Antiga como cada canto do quarto, do piso de pedras profundas ao teto celestial. E cheirava a eternidade passageira. E havia nela, fascínio. Era uma delicada noiva, feita de ébano, ornamentada com flores vivas. A aliança, uma fechadura de prata em arabescos, a prender a tampa ao corpo. Seu interior um segredo a ser desvendado apenas nas núpcias.

Draco a retinha com ternura entre os dedos.

"Abra", rogou o velho bruxo.

O pequeno bruxo da Grifinória sentiu medo, devia agir, era muito mais rápido que draco. Mas a presença da caixa o entorpecia.

"Abra", ordenou o Mestre das Artes das Trevas.

O noivo estendeu as mãos para encontrar as maravilhas prometidas das bodas. Mas ao invés delas, envolveu-se com serpentes e abraçou a traição. E a traição veio em forma de beleza pura. Enlevo. Draco e Harry foram consumidos pelo êxtase do Espetáculo Sublime, não mais Teatro de Revista.

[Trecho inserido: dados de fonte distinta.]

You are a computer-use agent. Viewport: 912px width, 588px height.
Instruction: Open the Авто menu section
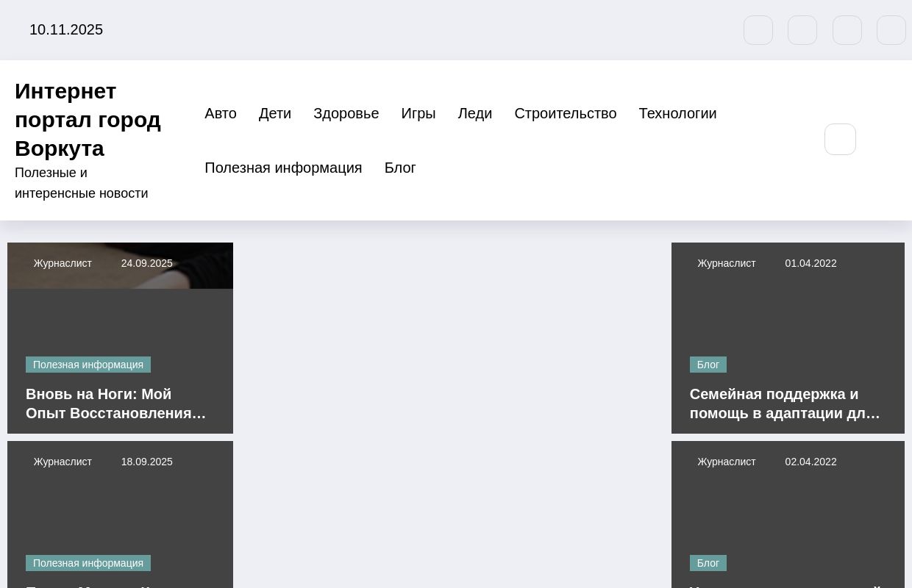(221, 113)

Lá dentro, da caixinha, havia algo brilhante, dourado. Pólen de ouro ou besouros de fogo que se soltaram leves. Clarearam com sua luz alegórica todo quarto. Espalharam-se oleosos pelo ar, impregnando cortinas com um suave guizo, colorindo o chão, para morrerem em seguida, ao toque frio. Tentaram atravessar o espelho, aquele mar negro, mas afogaram-se. Caíram docemente sobre os emudecidos garotos. Então aquelas ternas peles absorveram o largo pólen. Pó que atravessou gordura e sangue, tripas e músculos até entorpecer a mente e atingir o coração. Harry cerrou os olhos. Foi ofuscado por um cheiro agressivo, novo e finalmente percebido. Uma serpente perpetrada de cio subiu pelas suas coxas, enroscou-se, atingindo-lhe o âmago do ventre. E quando, finalmente, entorpecido e lânguido, abriu os olhos, viu dois montes gêmeos de cílios a lacrarem um rosto de garoto. Ai!, aquilo tornou-se a perfeição. O universo resumiu-se àquele ato de uma mão branca a empurrar fios prata sobre a testa. Então desejou aquele pranto que ansiava destruir. Correu subindo os degraus de dois em dois, largou as armas. Esqueceu-se de fechar as portas e fugiu do castelo apenas para tocar nas escamas de tão sonolento animal. Não mais gigante ou intransponível, mas vulnerável, quase animal de estimação a exigir-lhe, entristecido e ardoroso, afagos. O pequeno bruxo cedeu-lhe, a principio delicado, para em seguida, num crescente, arrancar-lhe violento as escamas que cobriam seu corpo. Até nada a proteger a pele de filhote. E do cavaleiro foram-se roupas, todo elmo e armadura, a sua nudez medieval tornou-se corrompida tão somente por um par de meias.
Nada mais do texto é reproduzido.